** Görev 1 **
Alıntıya göre davacı vekili, kira kaybı için davalıdan ne kadarlık bir tutarın tahsilini talep etmiştir?

** Alıntı **
*-*-*
Abaküs Yazılım
23. Hukuk Dairesi
Esas No: 2014/5352
Karar No: 2016/382
Karar Tarihi: 26.01.2016

Yargıtay 23. Hukuk Dairesi 2014/5352 Esas 2016/382 Karar Sayılı İlamı

23. Hukuk Dairesi         2014/5352 E.  ,  2016/382 K.

    "İçtihat Metni"

    MAHKEMESİ :Asliye Hukuk Mahkemesi

    Taraflar arasındaki tazminat davasının yapılan yargılaması sonunda ilamda yazılı nedenlerden dolayı davanın reddine yönelik olarak verilen hükmün süresi içinde davacı vekilince temyiz edilmesi üzerine dosya incelendi, gereği konuşulup düşünüldü.

    - K A R A R -

    Davacı vekili, müvekkili ve dava dışı arsa sahipleri ile davalı yüklenici arasında imzalanan 18.05.2005 tarihli arsa payı karşılığı inşaat sözleşmesi uyarınca müvekkiline anahtar teslim şekliyle verilmesi gereken iki adet bağımsız bölümün halen sözleşmeye uygun teslim edilmediğini ileri sürerek, 18.03.2009 tarihi ile dava tarihi arasındaki kira kaybı için fazlaya ilişkin talep hakkı saklı kalmak kaydıyla 8.000,00 TL"nin davalıdan tahsiline karar verilmesini talep ve dava etmiştir.
*-*-*
** Görev 2 **
Kayıtlarda "717.625.1581 (265, 81)" ifadesini içeren satırla açılıp kayıtların son satırıyla kapanan bölümü, iki uç satır da dâhil olmak üzere, boş satırları atlayarak numaralı liste hâlinde düzenleyin. Yalnızca bu satırları verin.
*-*-*
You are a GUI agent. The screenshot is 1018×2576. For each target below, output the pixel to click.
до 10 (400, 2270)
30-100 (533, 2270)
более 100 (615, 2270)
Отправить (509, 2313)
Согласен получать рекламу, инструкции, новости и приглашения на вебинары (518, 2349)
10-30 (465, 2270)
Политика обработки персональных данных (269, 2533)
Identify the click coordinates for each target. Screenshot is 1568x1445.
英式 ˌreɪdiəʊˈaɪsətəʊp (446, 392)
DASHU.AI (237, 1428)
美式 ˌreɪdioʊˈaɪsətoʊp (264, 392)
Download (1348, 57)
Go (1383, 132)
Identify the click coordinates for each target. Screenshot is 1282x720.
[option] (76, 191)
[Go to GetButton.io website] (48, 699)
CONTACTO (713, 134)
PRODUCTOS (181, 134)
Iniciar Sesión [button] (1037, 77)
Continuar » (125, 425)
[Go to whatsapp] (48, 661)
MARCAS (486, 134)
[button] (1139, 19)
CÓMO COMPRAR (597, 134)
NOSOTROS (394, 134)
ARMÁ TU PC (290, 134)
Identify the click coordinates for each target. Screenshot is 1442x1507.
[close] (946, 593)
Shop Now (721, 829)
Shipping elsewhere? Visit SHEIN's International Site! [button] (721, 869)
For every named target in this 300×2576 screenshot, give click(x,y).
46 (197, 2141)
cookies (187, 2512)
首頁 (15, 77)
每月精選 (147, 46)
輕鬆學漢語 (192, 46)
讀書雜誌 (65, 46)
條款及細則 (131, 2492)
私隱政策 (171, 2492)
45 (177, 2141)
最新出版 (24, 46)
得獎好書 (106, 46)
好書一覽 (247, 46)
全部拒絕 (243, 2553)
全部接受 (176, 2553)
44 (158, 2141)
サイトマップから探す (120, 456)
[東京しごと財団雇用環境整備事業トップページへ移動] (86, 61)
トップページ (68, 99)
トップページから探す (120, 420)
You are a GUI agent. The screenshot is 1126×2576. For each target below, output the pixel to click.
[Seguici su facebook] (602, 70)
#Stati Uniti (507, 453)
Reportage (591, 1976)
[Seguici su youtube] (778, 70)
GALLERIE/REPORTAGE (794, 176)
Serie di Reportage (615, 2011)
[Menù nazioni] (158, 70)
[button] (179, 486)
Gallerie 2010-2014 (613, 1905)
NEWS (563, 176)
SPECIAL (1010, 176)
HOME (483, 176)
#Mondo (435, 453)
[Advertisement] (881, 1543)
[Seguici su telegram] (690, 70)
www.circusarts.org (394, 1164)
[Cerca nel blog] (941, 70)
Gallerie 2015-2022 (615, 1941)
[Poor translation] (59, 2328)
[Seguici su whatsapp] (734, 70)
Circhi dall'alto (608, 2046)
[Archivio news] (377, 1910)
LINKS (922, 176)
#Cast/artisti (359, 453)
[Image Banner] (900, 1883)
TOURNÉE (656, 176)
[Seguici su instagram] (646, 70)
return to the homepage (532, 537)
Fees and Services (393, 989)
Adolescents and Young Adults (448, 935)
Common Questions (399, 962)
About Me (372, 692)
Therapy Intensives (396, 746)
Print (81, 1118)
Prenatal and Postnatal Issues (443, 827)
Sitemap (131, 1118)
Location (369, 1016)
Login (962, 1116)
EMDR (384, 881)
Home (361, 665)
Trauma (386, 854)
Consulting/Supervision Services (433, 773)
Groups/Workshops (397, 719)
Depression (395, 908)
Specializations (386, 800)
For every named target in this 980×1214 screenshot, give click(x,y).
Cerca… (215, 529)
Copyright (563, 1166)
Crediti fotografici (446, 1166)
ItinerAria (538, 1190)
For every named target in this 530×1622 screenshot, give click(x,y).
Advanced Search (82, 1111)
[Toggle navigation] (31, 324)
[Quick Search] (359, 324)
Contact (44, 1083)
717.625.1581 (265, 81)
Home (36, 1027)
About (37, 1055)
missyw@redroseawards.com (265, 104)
*-*-*
** Yanıt 1 **
8.000,00 TL

** Yanıt 2 **
1. 717.625.1581 (265, 81)
2. Home (36, 1027)
3. About (37, 1055)
4. missyw@redroseawards.com (265, 104)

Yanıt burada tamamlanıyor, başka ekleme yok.